» ACTION ITEM: Lines containing the word "pyautogui" are the ones to copy from the records below.

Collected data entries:
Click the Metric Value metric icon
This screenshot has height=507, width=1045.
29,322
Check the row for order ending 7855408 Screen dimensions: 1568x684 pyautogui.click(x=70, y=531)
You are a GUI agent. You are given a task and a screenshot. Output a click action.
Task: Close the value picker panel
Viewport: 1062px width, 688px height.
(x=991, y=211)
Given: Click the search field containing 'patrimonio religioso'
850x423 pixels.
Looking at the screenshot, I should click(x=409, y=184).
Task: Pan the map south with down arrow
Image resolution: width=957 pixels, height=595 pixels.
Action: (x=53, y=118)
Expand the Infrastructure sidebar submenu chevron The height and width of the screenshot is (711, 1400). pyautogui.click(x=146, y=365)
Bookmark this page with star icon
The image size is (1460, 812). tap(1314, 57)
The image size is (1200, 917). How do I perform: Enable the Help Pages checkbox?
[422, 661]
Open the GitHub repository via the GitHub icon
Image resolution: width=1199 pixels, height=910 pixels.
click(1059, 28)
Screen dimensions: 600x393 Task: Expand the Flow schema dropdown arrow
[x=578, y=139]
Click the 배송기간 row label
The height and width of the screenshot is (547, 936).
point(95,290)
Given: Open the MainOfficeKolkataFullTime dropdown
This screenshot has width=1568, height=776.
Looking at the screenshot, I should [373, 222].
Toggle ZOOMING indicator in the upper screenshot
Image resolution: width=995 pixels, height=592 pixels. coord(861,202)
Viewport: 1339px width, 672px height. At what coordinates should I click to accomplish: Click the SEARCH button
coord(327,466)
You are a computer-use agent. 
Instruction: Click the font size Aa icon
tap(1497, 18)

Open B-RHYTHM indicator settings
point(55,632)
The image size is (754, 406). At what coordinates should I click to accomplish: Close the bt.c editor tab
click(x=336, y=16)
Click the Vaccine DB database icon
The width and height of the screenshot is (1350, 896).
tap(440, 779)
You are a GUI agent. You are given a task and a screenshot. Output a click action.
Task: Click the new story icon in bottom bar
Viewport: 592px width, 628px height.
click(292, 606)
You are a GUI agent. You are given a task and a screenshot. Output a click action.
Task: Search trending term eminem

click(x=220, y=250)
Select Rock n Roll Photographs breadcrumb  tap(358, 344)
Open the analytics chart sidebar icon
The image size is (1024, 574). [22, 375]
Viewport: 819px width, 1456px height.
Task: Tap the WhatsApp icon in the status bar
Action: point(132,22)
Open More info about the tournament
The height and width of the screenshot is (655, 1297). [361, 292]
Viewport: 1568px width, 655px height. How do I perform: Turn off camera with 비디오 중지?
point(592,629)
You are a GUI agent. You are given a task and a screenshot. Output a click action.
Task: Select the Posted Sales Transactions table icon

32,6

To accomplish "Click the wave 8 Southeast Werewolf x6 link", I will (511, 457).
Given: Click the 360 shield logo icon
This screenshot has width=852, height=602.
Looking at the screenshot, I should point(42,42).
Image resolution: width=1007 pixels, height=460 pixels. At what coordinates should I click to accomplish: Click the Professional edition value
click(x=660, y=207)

» YOUR RESPONSE:
Check the row for order ending 7855408 Screen dimensions: 1568x684 pyautogui.click(x=70, y=531)
Expand the Infrastructure sidebar submenu chevron The height and width of the screenshot is (711, 1400). pyautogui.click(x=146, y=365)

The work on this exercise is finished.